The terms “big science” and “big data” have recently become quite prominent on the Web. For commentary, I point you to the man with the tag.
There are those who believe that big data means fundamental change in how science is done. We’ll take all this data, make it machine-readable, put it in the cloud and – poof! – science will emerge. Almost as if it were self-aware. At the other extreme are those who see no fundamental difference in how we go about our business – there’ll just be “more” of it.
One analysis, of course, is that they’re both right and they’re both wrong.
There’s a word that I expected to see much more frequently than I did as the arguments flew back and forth. That word is questions. Science is, fundamentally, the business of asking questions. When we don’t know very much, we ask basic questions: why is the sky blue? As we learn more, questions get more specific. Knowing that cells divide we ask: how do they know when to start? And stop? And what happens when those signals go wrong?

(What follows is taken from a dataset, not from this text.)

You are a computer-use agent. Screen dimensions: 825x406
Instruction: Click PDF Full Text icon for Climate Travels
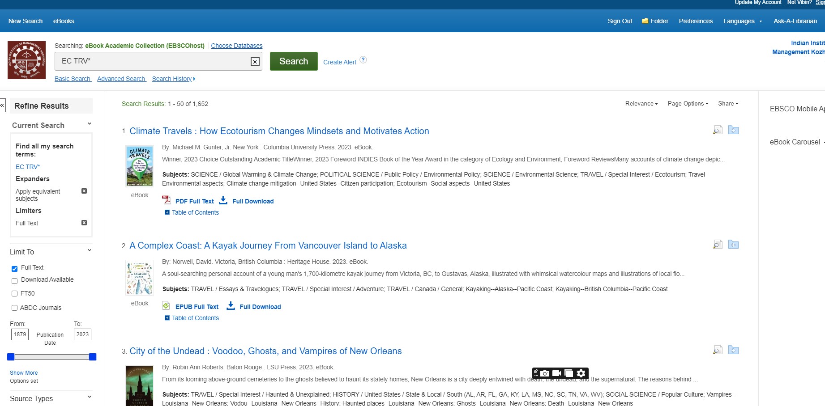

Pretty soon we’re asking extremely specific questions, such as “what are the mechanisms of E2-mediated down-regulation of the BTG2 gene?” Is it the great irony of our age that as the data get bigger, our questions get smaller? I digress…

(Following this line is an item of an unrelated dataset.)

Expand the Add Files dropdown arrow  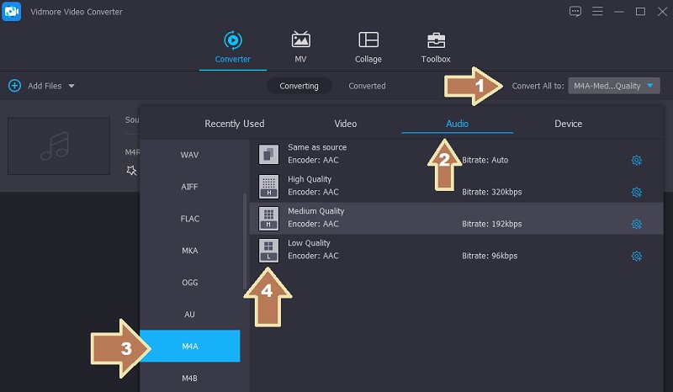[72, 86]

Data, no matter how “big”, without questions are inert. They just sit there. Great science arises out of smart questions. The difference with big data is that (1) we can think up questions that might once have been thought impractical – how does the expression of every gene in my organism alter under these conditions? and (2) we need smart ways to ask and answer the questions – meaning technology and computation.
Hence the title of this post, which I think I’d summarise like this:
We used to ask questions, then generate the data.
Now we generate the data, then think of the questions.